Good news on the fuel front is that despite an expected 25 cents per litre hike in the price of petrol and 28 cents per litre on diesel this month (estimated by the AA), diesel is to remain unchanged from last month while petrol – both grades – will rise by a mere 4,9 cents per litre.
This follows a media statement issued by the Department of Energy in which Minister of Energy, Jeff Radebe, said that fuel prices will remain unchanged for this month, except for the 4,9 cents per litre increase on the retail margin of petrol.
The department pointed out that the 4.9 cents hike will cater for the “annual salary increase for forecourt attendants, cashiers and other administration staff. This annual increase is in line with the Motor Industry Bargaining Council agreement reached on November 18, 2016. This money must be ring-fenced for the wages of the forecourt staff.”

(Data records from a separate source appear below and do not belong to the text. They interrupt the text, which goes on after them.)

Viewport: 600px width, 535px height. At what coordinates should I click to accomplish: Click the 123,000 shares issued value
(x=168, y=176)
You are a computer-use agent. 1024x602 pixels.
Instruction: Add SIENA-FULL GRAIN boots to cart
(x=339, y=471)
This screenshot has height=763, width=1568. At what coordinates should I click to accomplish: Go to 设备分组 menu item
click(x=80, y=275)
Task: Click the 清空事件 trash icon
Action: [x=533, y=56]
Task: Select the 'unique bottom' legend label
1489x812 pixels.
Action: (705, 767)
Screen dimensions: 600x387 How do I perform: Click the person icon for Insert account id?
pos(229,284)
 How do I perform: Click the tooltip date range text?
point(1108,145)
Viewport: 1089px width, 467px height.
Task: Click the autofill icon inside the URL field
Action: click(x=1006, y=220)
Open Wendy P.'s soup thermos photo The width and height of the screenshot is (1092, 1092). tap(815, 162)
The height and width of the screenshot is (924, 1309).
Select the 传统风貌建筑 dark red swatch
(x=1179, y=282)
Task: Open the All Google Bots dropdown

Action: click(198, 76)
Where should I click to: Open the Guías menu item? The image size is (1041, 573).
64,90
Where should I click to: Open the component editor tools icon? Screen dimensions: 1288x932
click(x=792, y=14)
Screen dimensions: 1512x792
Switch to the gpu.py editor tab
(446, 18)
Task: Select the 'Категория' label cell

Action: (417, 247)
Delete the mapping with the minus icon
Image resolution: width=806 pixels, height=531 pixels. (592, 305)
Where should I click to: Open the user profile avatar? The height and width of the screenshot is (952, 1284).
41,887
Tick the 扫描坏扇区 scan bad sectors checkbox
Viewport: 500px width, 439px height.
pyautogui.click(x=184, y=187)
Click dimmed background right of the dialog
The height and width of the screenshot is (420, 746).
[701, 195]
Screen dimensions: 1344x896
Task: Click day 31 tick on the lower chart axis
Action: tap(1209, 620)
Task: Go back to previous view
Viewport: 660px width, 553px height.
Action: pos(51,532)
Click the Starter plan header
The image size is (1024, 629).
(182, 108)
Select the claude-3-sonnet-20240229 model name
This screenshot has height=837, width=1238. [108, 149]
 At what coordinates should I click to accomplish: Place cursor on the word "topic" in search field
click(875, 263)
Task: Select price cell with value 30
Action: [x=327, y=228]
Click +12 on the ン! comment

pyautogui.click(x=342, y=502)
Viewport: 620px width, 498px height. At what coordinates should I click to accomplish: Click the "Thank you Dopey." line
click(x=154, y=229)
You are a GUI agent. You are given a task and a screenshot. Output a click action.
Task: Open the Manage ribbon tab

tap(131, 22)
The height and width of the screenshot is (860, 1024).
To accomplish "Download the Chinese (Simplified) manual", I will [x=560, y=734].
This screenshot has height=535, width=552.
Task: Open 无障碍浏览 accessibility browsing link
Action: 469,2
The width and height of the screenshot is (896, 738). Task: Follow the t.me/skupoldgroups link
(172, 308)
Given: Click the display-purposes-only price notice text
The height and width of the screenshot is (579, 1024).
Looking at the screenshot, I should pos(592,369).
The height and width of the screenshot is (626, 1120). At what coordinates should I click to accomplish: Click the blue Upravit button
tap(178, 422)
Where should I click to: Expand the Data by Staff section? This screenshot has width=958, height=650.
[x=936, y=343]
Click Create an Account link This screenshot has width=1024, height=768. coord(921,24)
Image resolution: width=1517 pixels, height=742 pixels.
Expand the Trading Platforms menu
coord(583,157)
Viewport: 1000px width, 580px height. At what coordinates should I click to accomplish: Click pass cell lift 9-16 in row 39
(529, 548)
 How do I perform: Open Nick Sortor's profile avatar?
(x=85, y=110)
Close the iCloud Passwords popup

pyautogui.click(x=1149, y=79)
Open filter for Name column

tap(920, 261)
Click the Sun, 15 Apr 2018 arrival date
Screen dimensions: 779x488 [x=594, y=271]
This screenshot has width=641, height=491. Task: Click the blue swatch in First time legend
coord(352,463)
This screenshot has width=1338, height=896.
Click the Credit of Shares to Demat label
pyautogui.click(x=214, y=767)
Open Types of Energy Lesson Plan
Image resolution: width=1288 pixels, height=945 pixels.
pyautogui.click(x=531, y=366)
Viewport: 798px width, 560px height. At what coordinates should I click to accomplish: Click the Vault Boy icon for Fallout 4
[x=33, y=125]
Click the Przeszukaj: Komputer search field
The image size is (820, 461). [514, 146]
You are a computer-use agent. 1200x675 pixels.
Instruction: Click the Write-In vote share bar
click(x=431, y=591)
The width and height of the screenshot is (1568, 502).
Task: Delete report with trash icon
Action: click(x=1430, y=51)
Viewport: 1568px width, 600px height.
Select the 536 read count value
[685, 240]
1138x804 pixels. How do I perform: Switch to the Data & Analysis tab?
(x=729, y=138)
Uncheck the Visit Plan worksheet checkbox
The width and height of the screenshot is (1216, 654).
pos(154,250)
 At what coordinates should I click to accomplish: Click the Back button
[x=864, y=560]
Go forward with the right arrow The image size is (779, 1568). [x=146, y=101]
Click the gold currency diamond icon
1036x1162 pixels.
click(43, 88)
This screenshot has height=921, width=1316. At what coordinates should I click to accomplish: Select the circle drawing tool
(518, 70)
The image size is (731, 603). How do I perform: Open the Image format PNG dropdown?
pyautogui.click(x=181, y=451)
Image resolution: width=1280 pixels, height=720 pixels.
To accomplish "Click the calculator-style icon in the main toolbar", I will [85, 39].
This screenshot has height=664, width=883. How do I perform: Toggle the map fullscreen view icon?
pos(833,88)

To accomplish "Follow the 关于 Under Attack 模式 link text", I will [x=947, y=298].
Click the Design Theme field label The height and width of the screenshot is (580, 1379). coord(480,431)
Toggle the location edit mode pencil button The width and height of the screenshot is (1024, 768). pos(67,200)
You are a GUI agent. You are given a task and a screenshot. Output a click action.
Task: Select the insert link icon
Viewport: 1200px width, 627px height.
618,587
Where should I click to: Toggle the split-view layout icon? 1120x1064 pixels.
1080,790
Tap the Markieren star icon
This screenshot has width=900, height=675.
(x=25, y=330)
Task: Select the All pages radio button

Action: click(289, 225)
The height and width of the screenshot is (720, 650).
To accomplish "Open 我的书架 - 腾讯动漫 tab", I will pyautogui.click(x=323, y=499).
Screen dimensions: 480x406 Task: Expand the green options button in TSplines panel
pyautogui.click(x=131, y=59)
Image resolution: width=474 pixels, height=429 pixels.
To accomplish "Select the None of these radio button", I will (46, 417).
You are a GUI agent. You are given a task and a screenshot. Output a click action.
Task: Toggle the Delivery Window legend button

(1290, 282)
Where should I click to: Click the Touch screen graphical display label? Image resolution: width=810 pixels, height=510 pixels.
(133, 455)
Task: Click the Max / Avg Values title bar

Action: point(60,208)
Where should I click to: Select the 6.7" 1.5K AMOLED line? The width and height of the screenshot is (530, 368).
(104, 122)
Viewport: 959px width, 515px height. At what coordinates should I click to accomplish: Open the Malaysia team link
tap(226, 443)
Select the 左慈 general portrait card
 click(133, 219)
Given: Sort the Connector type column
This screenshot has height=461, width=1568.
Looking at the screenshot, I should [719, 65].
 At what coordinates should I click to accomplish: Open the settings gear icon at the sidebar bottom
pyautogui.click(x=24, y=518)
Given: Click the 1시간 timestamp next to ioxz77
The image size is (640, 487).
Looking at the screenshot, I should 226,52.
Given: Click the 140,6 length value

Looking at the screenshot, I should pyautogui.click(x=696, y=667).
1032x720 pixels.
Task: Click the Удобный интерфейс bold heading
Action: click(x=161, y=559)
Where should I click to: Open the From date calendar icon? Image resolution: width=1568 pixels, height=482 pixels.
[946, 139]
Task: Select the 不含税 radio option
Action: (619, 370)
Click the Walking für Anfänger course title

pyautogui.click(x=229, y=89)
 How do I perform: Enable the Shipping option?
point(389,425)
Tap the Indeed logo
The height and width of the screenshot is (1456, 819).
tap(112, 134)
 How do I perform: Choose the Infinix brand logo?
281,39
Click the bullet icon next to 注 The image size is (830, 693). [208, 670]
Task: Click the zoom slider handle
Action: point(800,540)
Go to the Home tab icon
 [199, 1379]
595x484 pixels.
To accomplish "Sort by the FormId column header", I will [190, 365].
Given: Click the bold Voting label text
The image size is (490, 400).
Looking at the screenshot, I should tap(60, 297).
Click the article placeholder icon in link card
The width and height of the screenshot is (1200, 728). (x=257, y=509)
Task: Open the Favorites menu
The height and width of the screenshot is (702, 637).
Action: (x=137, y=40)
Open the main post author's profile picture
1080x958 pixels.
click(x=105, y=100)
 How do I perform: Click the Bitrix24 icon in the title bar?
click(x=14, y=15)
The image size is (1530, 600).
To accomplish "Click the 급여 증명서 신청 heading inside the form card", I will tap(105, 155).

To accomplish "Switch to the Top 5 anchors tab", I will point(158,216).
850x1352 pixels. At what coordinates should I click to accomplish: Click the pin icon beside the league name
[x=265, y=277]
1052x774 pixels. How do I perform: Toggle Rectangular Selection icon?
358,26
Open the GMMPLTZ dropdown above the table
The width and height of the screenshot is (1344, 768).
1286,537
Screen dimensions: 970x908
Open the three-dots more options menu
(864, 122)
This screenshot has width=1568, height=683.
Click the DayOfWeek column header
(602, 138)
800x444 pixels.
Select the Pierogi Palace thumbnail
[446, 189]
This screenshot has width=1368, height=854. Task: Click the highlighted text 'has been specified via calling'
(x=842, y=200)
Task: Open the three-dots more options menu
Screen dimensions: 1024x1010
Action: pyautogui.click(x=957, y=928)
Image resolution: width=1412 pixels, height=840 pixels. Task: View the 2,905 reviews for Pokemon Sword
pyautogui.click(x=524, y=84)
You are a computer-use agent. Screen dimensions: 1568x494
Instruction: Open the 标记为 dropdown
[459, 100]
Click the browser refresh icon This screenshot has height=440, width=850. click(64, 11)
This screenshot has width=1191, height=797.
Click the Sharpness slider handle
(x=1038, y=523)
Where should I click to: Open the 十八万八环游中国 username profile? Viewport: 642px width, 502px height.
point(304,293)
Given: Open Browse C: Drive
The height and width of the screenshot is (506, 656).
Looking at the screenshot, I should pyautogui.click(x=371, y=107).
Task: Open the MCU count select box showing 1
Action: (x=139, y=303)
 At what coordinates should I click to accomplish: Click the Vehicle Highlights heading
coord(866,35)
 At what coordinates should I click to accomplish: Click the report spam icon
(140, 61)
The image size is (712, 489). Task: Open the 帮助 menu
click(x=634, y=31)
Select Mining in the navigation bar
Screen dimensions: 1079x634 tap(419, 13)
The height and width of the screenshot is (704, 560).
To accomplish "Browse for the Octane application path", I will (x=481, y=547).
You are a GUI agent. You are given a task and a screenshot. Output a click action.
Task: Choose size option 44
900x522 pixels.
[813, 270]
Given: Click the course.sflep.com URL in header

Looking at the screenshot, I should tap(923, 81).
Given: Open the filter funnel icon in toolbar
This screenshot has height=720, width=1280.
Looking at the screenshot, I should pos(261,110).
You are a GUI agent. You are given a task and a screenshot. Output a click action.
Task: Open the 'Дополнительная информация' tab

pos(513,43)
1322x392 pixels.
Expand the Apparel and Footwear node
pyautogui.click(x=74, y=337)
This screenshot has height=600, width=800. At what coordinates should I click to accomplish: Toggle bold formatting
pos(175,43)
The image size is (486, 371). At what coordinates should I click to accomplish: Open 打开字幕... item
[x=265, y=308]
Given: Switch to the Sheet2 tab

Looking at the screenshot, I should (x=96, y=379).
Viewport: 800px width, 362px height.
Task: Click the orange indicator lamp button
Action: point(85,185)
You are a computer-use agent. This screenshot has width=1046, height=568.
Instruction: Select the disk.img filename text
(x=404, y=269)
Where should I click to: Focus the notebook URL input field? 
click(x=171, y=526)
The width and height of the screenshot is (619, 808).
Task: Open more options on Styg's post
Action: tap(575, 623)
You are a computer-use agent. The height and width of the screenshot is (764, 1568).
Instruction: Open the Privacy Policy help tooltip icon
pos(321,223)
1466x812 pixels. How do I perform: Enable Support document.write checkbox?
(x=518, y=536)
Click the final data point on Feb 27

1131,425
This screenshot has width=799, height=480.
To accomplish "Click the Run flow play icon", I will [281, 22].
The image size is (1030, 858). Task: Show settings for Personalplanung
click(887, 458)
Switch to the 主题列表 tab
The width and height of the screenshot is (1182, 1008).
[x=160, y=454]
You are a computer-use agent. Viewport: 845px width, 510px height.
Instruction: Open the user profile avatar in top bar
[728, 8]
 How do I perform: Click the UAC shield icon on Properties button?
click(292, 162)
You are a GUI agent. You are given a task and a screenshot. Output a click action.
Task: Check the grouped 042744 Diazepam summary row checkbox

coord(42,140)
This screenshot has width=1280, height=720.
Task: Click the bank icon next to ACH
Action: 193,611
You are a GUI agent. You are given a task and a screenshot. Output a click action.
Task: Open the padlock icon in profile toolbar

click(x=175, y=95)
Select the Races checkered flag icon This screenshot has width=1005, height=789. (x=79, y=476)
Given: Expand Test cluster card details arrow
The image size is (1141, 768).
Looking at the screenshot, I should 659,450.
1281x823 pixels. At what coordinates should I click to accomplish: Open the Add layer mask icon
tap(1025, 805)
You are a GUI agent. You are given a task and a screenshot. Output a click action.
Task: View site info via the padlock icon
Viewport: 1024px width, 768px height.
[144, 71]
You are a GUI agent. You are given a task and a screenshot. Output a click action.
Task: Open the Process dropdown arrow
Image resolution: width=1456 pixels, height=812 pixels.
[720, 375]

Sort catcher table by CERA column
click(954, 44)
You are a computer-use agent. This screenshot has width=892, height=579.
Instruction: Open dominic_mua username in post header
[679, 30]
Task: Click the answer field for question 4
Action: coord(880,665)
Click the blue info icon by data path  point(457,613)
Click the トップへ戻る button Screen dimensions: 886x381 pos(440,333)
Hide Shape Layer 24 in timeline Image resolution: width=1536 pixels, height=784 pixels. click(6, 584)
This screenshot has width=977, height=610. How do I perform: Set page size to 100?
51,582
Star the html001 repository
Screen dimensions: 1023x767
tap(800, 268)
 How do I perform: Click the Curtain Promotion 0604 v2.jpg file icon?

Commenting further, the statement said that South Africa has seen “sustained increases in fuel prices for the past few months, which placed a strain on consumers. Despite the fact that these increases were caused mainly by international factors, the department has decided to intervene temporarily for this month. This is a once off temporary intervention to provide some relief to motorists and consumers against fuel price hikes,” the statement said.
The increase will apply to both grades of petrol with effect from September 5. The price of diesel, paraffin and LP gas will remain unchanged.
Talk about a bomb-shell that scattered sweet smelling rose petals instead of the usual shrapnel and this is it. Talking to FleetWatch editor Patrick O’Leary, Layton Baird of the Automobile Association says the announcement is certainly good news for consumers “but I don’t know how this will play out” he says.
“It seems like the price hike has been deferred and we could be 20 cents behind now. This can be made up over a period of months at say 5 cents a litre per month to spread it but the problem is that you’re hedging against the Rand.”
The main issue, he says, is that it is not a petrol or diesel price issue. “It’s an economy issue. We have to fix the economy. If we focus on getting the economy right – and getting corruption and other negative impacts out of the way – then the petrol price becomes secondary. The economy is the big thing and while the Minister’s announcement is a welcomed short term gain for consumers, I’m not sure how it is going to play out over the long term,” he says.
FleetWatch will be following this closely.